The stellar classification of Gamma Boötis is A7IV+(n), matching an A-type star with somewhat "nebulous" lines due to rapid rotation. It was found to be a short-period variable star in 1914 by German astronomers P. Guthnick and R. Prager. Non-radial pulsations were detected in 1992 by Edward J. Kennelly and colleagues. It is a Delta Scuti-type variable star with a period of 0.2903137 day that varies from magnitude +3.02 down to +3.07. This dominant mode is 21.28 cycles per day with an amplitude of 0.05 in magnitude. Additional pulsations occur at 18.09, 12.02, 11.70 and 5.06 cycles per day.

These types of stars are usually on the main sequence or slightly evolved. The primary is around one billion years old with 2.1 times the mass of the Sun and 4.65 times the Sun's radius. Measurements of the projected rotational velocity range from 115 to 145 km/s, suggesting a high rate of spin. On average, the star is radiating 33.4 times the luminosity of the Sun from its photosphere at an effective temperature of 7800 K.

The system displays a statistically significant infrared excess due to a circumstellar disk. A model fit to the data indicates this material has a mean temperature of 85 K and is orbiting at a distance of 99±10 AU.

==Nomenclature==

γ Boötis (Latinised to Gamma Boötis) is the binary's Bayer designation. WDS J14321+3818 is the wider system's designation in the Washington Double Star Catalog. The designations of the two constituents as WDS J14321+3818A and B, and those of A's components—WDS J14321+3818Aa and Ab—derive from the convention used by the Washington Multiplicity Catalog (WMC) for multiple star systems, and adopted by the International Astronomical Union (IAU).

Gamma Boötis bore the traditional name Ceginus (later Seginus), from cheguius or theguius, apparently Latin mistranscriptions of an Arabic rendering of Greek Boötes. Two possibilities have been suggested: from Arabic بوطس bwṭs, in one of the manuscripts of the Almagest, with undotted ب b mistaken for an undotted ث th, و w taken as w and spelled 'gu', and ط ṭ completely misread, or from Arabic بؤوتس bwʾwts, with undotted ب b mistaken for an undotted ث th, ؤ w-hamza mistaken for غ ġ, و w read as u, and undotted ن n misread as an undotted ى y and transcribed i—that is, as th-g-u-i-s with unwritten vowels (and the Latin grammatical ending -us) filled in for theguius.

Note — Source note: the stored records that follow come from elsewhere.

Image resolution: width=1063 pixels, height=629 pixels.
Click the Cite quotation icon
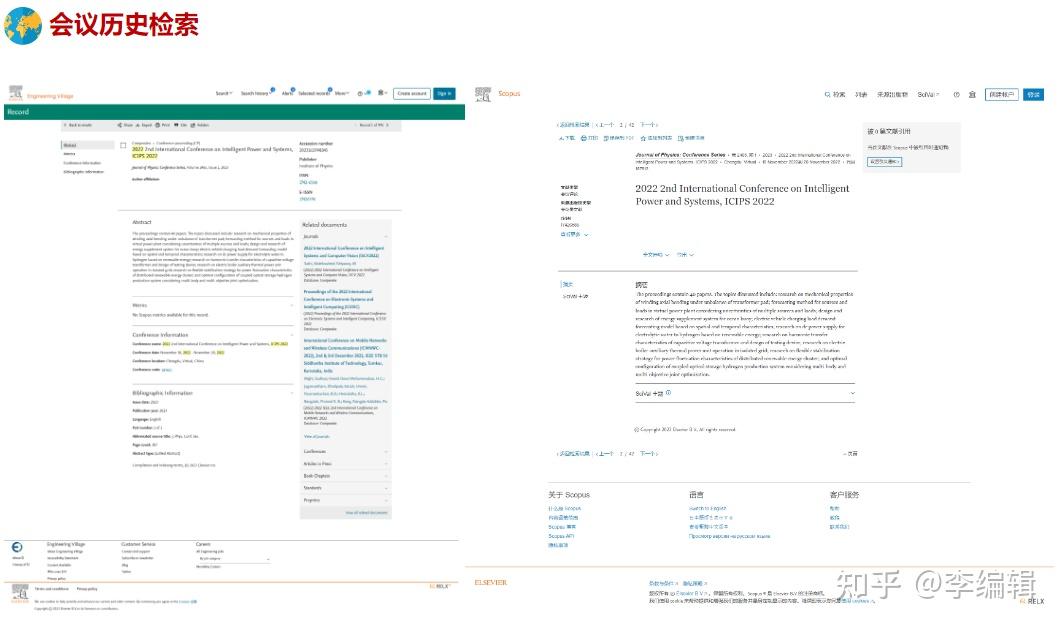(x=176, y=125)
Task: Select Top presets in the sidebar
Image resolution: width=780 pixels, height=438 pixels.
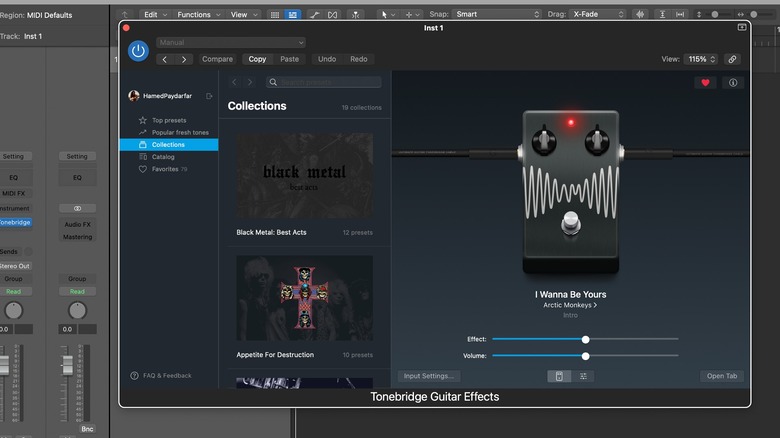Action: coord(169,120)
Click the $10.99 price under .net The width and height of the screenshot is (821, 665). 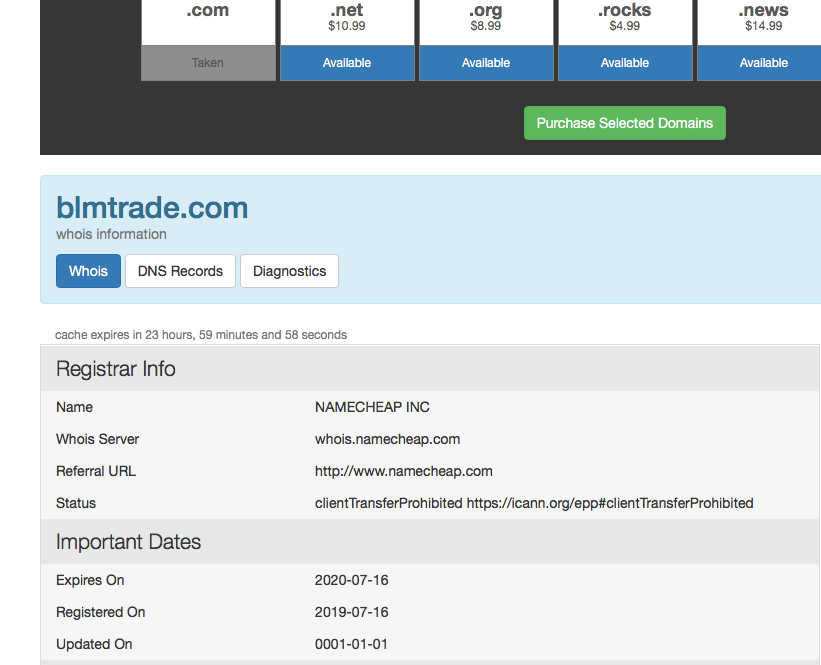click(346, 26)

In 2016, the IAU organized a Working Group on Star Names (WGSN) to catalogue and standardize proper names for stars. The WGSN decided to attribute proper names to individual stars rather than entire multiple systems. It approved the name Seginus for Gamma Boötis A on 21 August 2016 and it is now so included in the List of IAU-approved Star Names.

Gamma Boötis was listed as Haris in Bečvář, apparently derived from the Arabic name of the constellation of Boötes, Al-Haris Al-Sama meaning "the guard of the north".

In the catalogue of stars in the Calendarium of Al Achsasi al Mouakket, this star was designated Menkib al Aoua al Aisr (منكب العواء الأيسر – mankibu lʿawwaaʾi lʾaysar), which was translated into Latin as Humerus Sinister Latratoris, meaning 'the left shoulder of barker'.

In Chinese astronomy, Gamma Boötis is called 招搖, Pinyin: Zhāoyáo, meaning Twinkling Indicator, because this star is marking itself and standing alone in Twinkling Indicator asterism, Root mansion (see: Chinese constellation). 招搖 (Zhāoyáo), westernized into Chaou Yaou, but the name Chaou Yaou was designated for Beta Boötis (Nekkar) by R.H. Allen and the meaning is "to beckon, excite, or move."

=== Namesake ===

USS Seginus (AK-133) was a U.S. Navy Crater-class cargo ship named after the star.